Designing haptic icons to support an urgency-based turn-taking protocol Chan, Andrew


Collaboration is taking place increasingly between individuals living in different cities, countries, or continents. Instead of relying on time-consuming, expensive, and exhausting business travel, companies are turning to web conferencing systems, Internet-based systems that support distributed meetings, training, and collaboration. These systems support view-sharing, where an individual can share an application with his or her collaborators, allowing them to view and interact with the application in real-time. While flexible, these systems only permit one user to control the application at a time, necessitating a turn-taking protocol.

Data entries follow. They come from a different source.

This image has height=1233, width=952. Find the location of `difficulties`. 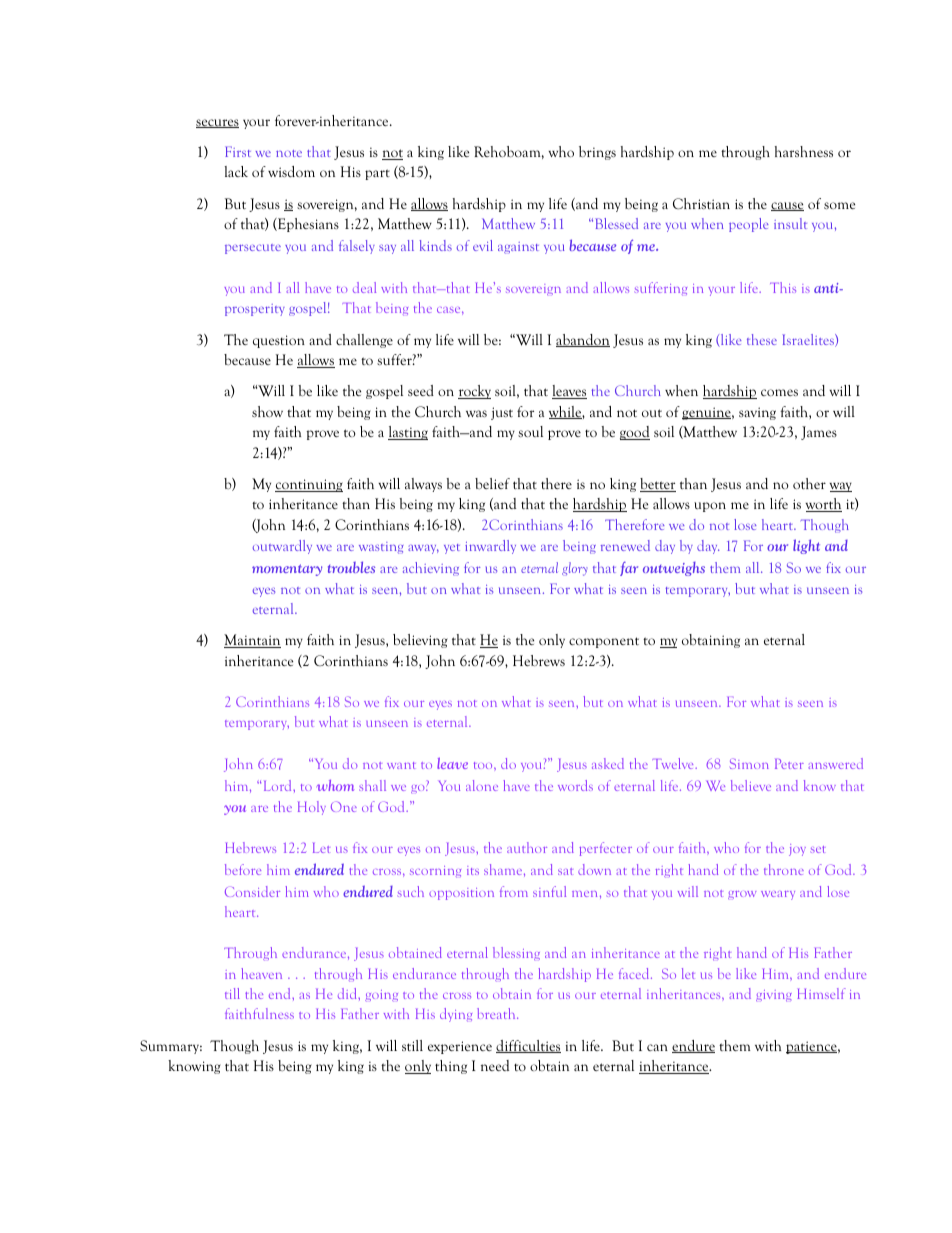

difficulties is located at coordinates (528, 1046).
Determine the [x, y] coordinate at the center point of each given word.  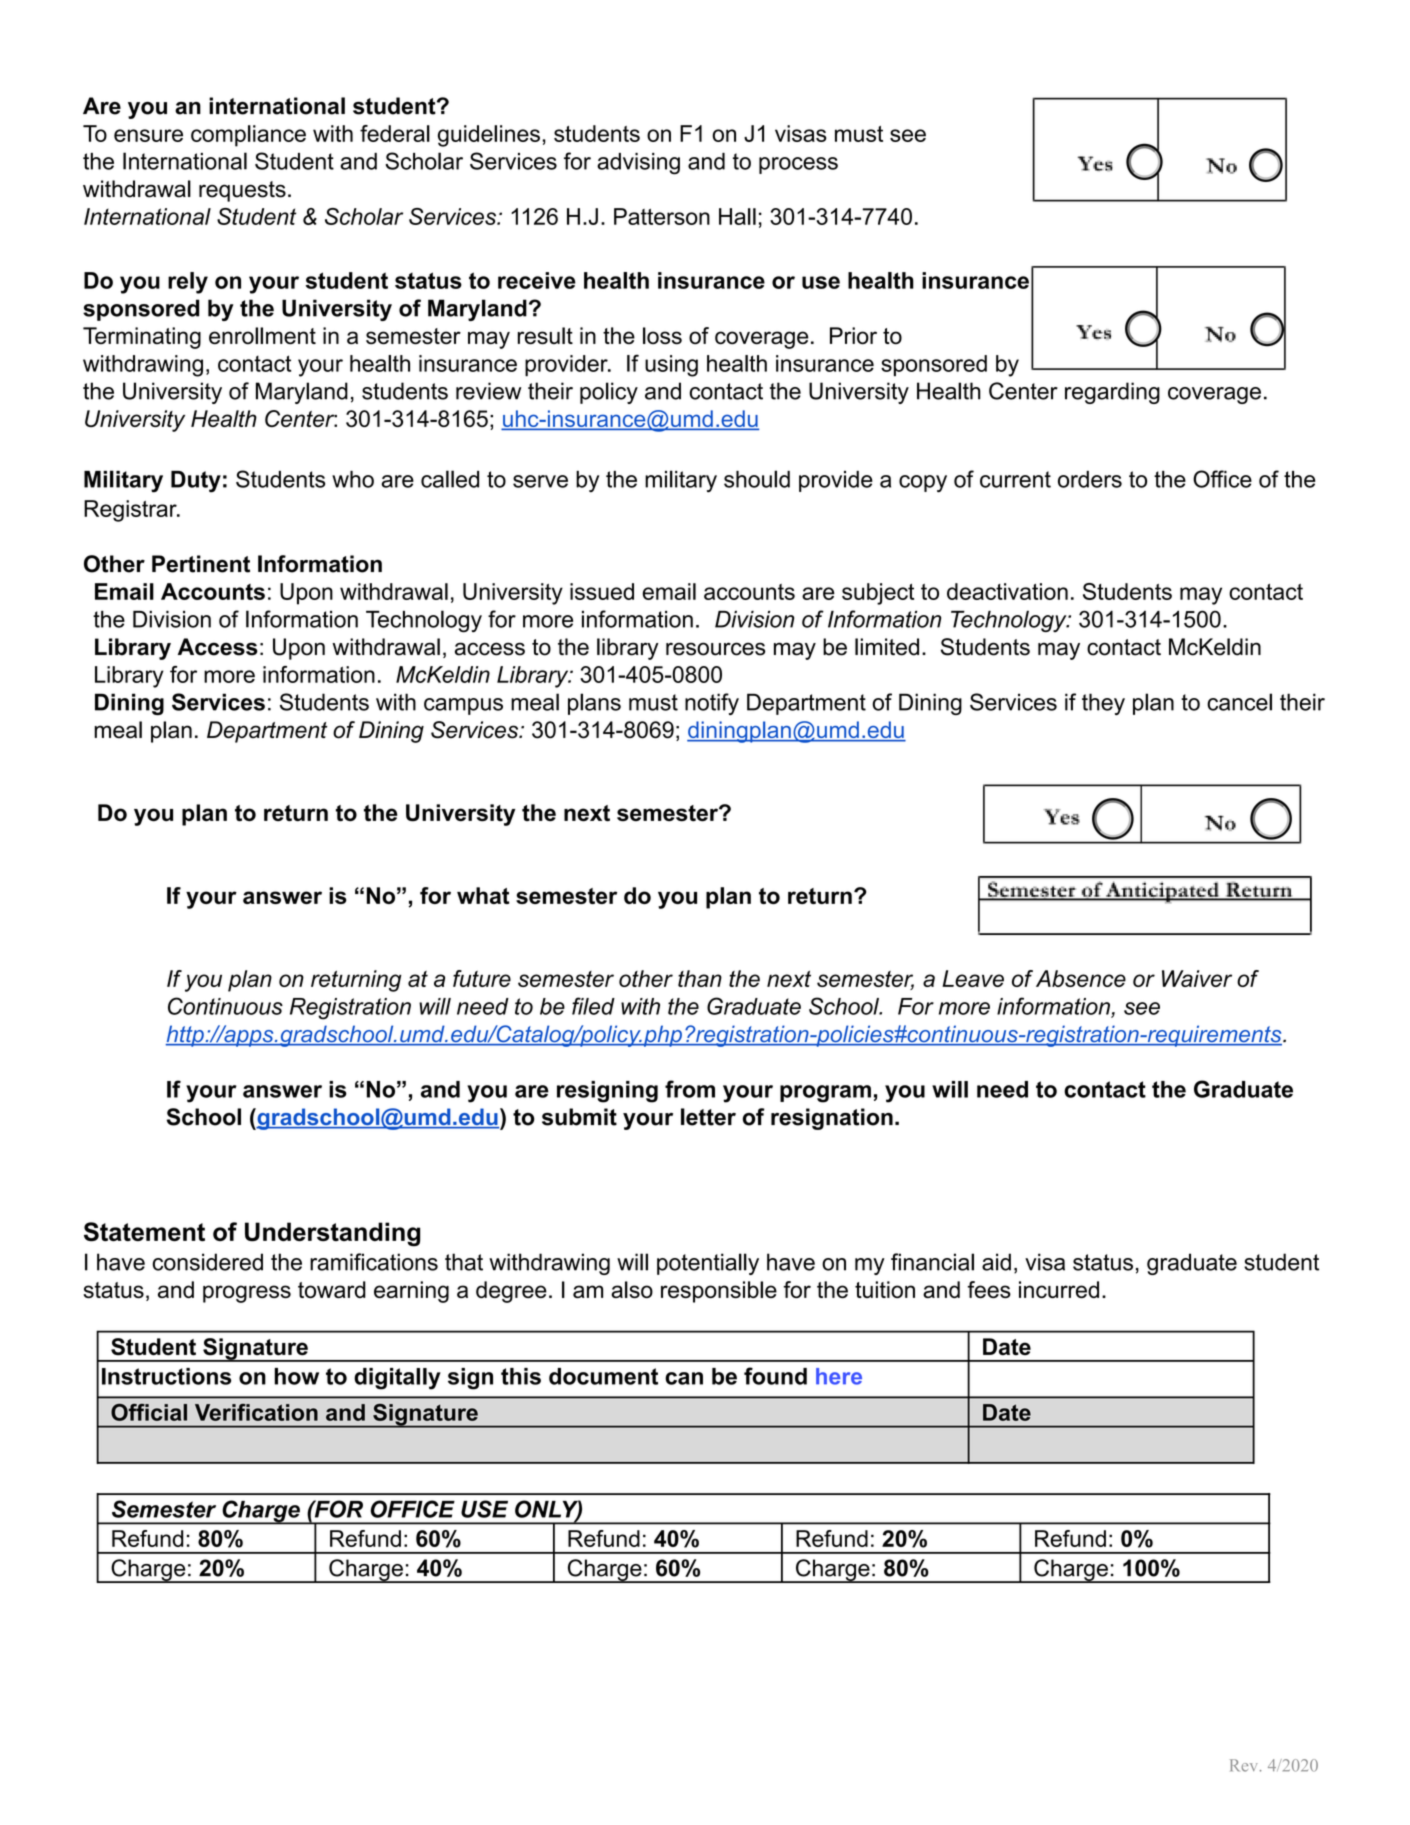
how [296, 1376]
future [482, 978]
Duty [196, 482]
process [798, 165]
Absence [1081, 978]
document [603, 1376]
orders [1090, 479]
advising [638, 164]
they [1103, 704]
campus [463, 706]
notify [712, 704]
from [690, 1089]
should [757, 479]
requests [242, 191]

Current web conferencing systems depend heavily on visual elements like dialog boxes or tool-tips to deliver messages such as requests for control. However, the collaborative tasks being performed are typically highly visual in nature themselves, meaning that messages can either intrude or be missed. Another shortcoming of current systems is that they fail to support flexibility in requesting control, something we take for granted in face-to-face collaboration. In this thesis, we introduce a novel urgency-based turn-taking protocol, where users can request control with two levels of urgency or immediately take control. Haptic icons, touch-sense stimuli that have been assigned a meaning, are used in this protocol to periodically inform a user of the current turn-taking state. Our research was conducted in three phases. First, we designed the protocol and selected a set of haptic icons. Next, we evaluated the ability of subjects to learn the haptic icons and identify them under different amounts of cognitive workload. Finally, we recruited groups of subjects to use the protocol in a collaborative environment and evaluated their performance. Our results show that haptic feedback is a viable channel for communicating turn-taking information. The haptic icons can be learned in a reasonable amount of time and recalled with high accuracy. As well, users in control are more responsive to requests for control and control is shared more equally among group members when haptic feedback is present. The urgency-based protocol also shows promise when used with haptic feedback.